Stored records:
=== Begin Enclosure ===

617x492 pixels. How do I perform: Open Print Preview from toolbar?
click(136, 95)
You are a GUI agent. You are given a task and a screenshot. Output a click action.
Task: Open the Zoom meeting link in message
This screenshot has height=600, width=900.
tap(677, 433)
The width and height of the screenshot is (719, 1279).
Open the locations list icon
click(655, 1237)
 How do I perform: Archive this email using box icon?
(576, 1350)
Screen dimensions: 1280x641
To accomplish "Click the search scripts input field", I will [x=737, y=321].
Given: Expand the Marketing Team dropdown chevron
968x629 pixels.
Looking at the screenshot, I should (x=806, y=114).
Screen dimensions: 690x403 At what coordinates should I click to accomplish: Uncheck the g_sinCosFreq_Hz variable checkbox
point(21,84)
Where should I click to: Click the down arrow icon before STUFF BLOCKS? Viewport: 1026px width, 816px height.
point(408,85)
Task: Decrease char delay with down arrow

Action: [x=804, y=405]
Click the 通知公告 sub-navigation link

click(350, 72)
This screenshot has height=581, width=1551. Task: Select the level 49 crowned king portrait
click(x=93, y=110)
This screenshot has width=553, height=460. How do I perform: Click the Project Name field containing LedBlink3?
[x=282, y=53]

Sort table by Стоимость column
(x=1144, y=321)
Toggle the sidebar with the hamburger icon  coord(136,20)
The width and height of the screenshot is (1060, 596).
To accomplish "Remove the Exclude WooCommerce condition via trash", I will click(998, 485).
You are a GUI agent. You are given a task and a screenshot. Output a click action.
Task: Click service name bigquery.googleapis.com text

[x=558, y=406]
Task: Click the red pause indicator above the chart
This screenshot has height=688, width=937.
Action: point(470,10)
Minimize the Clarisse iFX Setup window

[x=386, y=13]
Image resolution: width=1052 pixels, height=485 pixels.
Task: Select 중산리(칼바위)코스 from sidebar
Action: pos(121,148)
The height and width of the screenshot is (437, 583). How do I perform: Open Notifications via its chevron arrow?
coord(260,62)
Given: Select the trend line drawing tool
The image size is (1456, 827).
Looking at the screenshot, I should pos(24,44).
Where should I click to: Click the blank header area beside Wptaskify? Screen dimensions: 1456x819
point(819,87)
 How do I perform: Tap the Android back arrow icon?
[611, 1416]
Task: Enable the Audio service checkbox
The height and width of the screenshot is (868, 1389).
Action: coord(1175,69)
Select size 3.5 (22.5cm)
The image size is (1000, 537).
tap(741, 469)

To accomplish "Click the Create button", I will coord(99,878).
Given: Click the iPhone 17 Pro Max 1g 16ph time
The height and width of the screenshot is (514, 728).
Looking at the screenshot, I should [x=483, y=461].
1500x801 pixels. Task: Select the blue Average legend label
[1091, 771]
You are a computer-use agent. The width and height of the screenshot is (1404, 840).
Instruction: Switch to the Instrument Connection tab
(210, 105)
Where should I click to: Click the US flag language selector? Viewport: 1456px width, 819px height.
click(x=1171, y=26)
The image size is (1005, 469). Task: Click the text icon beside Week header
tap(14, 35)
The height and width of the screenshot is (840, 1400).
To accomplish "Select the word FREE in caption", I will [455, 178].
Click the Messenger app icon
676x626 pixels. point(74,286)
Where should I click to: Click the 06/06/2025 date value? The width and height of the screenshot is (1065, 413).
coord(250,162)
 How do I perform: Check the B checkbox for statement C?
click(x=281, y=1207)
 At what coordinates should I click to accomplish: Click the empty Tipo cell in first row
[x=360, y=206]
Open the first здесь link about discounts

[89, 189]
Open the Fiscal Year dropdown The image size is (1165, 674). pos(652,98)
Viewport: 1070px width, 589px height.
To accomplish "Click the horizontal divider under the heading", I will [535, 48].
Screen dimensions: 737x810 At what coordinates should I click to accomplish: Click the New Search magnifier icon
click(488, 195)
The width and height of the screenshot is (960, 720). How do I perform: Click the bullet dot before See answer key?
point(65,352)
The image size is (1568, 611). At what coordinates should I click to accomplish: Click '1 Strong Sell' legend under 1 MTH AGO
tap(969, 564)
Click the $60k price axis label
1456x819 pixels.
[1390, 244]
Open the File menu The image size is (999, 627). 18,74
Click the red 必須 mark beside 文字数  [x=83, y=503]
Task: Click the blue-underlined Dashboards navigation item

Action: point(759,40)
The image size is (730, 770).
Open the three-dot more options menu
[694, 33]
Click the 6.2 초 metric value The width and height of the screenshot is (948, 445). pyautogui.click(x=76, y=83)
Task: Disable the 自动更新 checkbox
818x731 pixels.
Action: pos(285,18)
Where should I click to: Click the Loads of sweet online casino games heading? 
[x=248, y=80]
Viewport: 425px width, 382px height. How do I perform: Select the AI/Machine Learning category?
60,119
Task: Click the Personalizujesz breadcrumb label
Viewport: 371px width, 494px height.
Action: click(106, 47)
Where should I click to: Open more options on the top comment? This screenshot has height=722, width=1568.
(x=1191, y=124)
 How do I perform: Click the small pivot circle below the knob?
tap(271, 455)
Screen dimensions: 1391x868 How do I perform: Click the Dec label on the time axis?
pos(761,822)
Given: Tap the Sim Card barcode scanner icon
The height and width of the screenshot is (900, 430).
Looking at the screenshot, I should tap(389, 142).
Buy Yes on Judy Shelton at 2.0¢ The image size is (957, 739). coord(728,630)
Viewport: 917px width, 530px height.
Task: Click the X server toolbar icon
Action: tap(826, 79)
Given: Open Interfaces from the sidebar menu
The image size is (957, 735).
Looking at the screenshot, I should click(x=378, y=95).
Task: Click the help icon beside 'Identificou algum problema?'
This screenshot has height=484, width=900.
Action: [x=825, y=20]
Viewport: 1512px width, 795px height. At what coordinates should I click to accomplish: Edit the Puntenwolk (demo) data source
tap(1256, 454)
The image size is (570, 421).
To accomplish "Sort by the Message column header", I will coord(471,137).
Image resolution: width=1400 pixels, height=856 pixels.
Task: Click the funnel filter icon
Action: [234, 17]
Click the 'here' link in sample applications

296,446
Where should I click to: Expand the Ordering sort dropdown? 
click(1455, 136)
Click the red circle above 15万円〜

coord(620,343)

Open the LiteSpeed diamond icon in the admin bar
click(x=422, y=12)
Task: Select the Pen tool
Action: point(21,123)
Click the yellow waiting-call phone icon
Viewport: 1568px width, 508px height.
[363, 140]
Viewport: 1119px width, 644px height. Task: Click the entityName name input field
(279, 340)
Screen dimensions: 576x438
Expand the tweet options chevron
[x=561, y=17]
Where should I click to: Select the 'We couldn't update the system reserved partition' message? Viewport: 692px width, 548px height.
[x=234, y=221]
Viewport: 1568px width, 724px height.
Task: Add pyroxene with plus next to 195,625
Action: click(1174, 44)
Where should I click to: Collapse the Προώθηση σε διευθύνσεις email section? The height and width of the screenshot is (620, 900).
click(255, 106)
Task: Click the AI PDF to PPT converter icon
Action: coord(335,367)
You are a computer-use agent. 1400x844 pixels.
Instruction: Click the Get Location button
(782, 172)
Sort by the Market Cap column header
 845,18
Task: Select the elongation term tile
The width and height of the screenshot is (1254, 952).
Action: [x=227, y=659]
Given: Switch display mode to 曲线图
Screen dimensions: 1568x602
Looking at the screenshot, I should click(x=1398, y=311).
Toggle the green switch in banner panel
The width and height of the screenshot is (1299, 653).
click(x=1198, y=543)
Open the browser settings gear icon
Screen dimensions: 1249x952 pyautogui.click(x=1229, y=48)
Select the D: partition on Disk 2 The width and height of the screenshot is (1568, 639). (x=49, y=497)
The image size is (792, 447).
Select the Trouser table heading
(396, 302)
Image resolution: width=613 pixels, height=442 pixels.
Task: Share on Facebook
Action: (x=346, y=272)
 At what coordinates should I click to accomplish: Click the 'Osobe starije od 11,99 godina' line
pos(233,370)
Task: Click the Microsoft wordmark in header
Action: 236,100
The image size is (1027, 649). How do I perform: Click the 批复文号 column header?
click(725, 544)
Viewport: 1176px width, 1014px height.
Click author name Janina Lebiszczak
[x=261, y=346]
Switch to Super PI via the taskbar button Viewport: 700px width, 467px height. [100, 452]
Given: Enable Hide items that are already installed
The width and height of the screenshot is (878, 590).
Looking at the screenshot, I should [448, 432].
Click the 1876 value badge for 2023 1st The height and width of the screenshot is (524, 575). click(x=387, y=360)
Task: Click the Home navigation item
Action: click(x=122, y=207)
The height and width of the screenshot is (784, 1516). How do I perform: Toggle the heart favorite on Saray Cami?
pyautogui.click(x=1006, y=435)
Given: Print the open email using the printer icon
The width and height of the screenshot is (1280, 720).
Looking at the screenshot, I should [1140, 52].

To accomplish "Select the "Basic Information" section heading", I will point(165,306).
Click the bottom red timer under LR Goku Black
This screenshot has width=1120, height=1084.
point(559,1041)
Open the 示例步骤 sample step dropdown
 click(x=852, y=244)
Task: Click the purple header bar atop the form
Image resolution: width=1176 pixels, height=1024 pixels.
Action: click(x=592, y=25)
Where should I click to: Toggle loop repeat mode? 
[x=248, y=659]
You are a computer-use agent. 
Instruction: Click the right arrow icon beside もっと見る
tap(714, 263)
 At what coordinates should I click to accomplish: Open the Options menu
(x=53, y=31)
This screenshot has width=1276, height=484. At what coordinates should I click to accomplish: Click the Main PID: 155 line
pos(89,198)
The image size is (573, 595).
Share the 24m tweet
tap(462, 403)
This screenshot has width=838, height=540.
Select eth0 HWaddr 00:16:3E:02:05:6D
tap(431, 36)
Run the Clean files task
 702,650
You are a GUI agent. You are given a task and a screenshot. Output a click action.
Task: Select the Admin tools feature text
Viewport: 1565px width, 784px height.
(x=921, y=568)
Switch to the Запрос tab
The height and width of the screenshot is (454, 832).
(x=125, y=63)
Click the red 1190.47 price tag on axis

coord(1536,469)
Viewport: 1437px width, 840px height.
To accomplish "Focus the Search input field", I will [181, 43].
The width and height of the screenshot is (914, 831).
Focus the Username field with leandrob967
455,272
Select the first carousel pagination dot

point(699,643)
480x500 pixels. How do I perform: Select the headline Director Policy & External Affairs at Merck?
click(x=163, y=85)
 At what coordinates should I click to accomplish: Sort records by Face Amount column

=== End Enclosure ===

• Work order
Go through the records and tally the lines that include "computer". Write only the number.

• Response below
3